In New York in January 1969, perhaps inspired by the student revolts in Paris, where he lived, the Greek artist Takis, accompanied by Willoughby, Liza, and a few friends, kidnapped a work of his that had been included, against his wishes, in “The Machine as Seen at the End of the Mechanical Age” at the Museum of Modern Art. A few days later, several of his stablemates from the Howard Wise Gallery and some others met in Willoughby’s apartment to draft a list of artists’ rights for presentation to MoMA. Within a very short time, this small group grew exponentially. Calling themselves the Art Workers Coalition, these artists challenged major New York museums with petitions, often backed by demonstrations, sit-ins, and guerrilla actions. In addition to demanding artists’ rights, the coalition called on institutions to open their programs to black artists and women and to make admission affordable to everyone. It also attacked the boards of trustees for being part of an establishment complicit with the Vietnam War.

Parallel to this growing social and political activism, “Earth Art,” an exhibition curated by Willoughby, opened in February 1969 at the Cornell University Art Museum. I remember flying to snow-covered Ithaca with Willoughby and my fellow artists, two of whom had come from Europe. Few of us had brought premade objects, so we set to work, both inside the museum and in the freezing outdoors. It was the first exhibition of so-called Land or Earth art to include non-American artists, an event unthinkable without Willoughby’s enterprising spirit, passionate commitment, charm, and organizational energy.

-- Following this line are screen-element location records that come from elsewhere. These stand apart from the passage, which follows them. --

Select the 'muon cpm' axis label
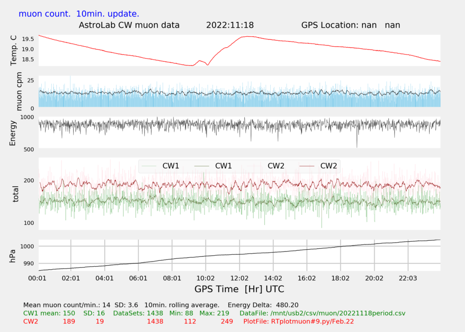 tap(19, 92)
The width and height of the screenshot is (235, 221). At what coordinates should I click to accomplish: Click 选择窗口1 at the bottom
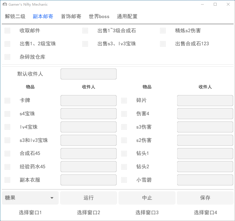tap(30, 213)
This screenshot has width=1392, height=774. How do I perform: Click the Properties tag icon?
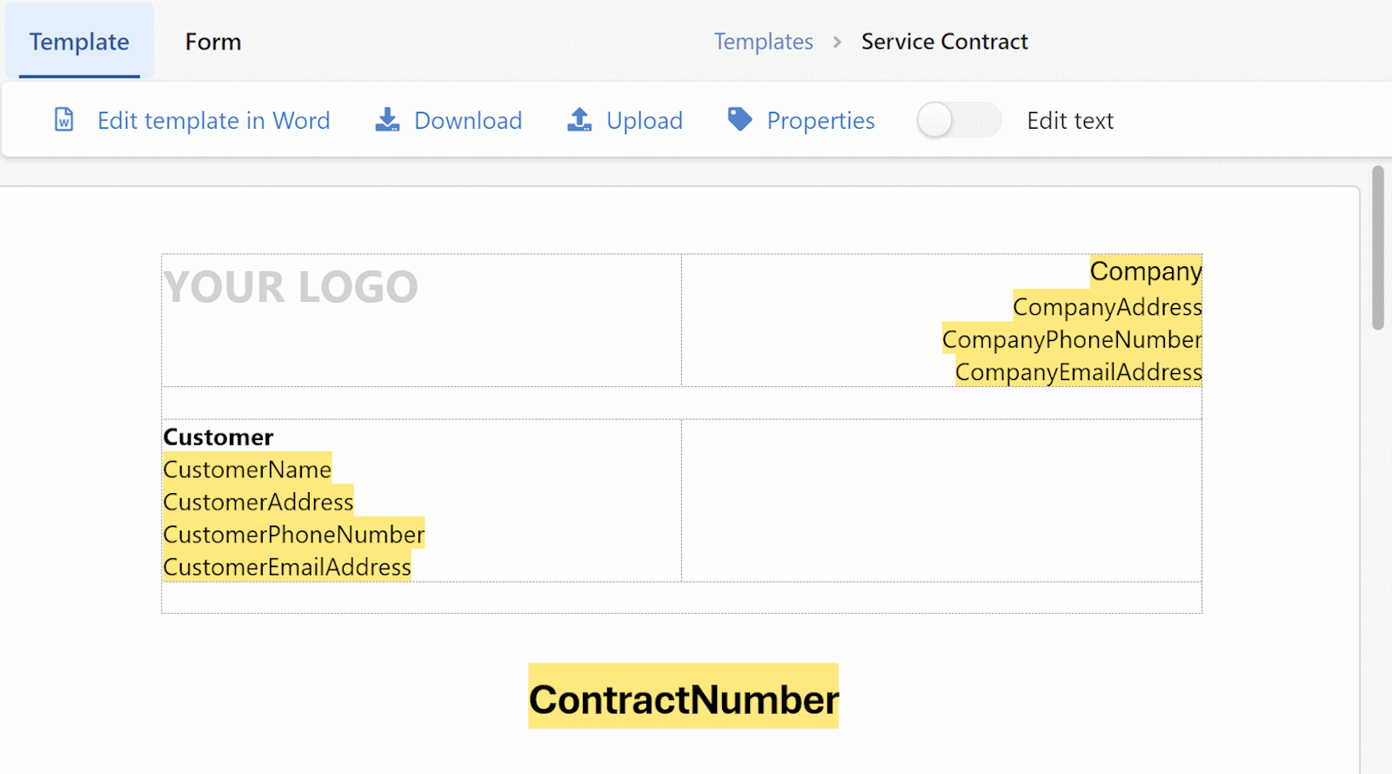740,119
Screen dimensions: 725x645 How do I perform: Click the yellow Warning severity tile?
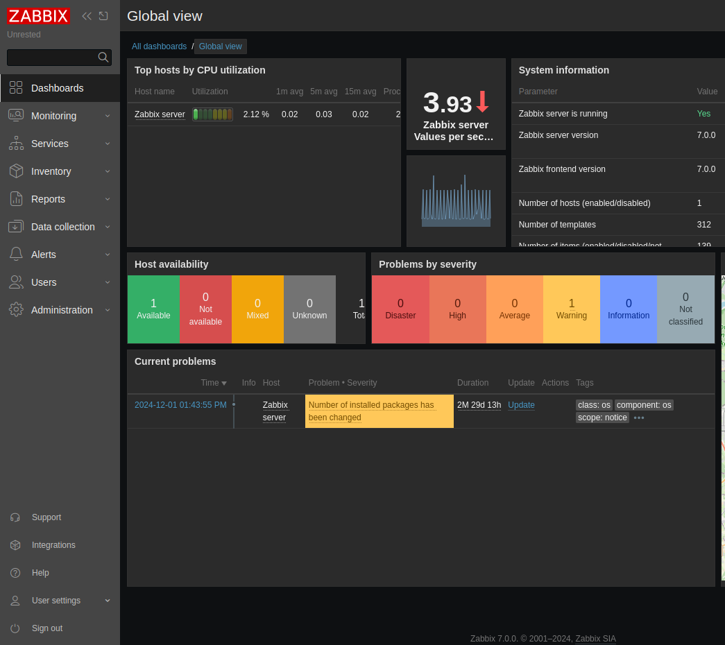tap(571, 309)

The periodical Avalanche, which Willoughby and Liza launched in the fall of 1970, has likewise won an entry in the index of art history. It was square-shaped like Artforum, but smaller and in many respects taking a different approach: Strictly black-and-white, it carried no art criticism and no exhibition reviews. Instead, aside from gallery advertisements, the magazine’s pages were filled almost exclusively with images and words from artists: photographs, writings and statements, transcripts of discussions they had among one another and of interviews conducted by Willoughby and Liza.

Initially following many of the participants in the “Earth Art” exhibition, the magazine soon branched out to include figures bracketed with frustratingly leveling labels such as Minimal art, body art, performance, gender-related art, and video. These artists, many of whom were from Canada and Europe, were featured on the magazine’s covers—as was a Weimaraner, on one occasion. Looking back at old issues, I am reminded that Avalanche represented a significant segment of the artists of my generation I was close to. Many have since become part of the canon of contemporary art.

The masthead of the ninth issue (May/June 1974), the first in tabloid format, lists Willoughby as “artist-in-residence.”

Hans Haacke is a New York–based artist.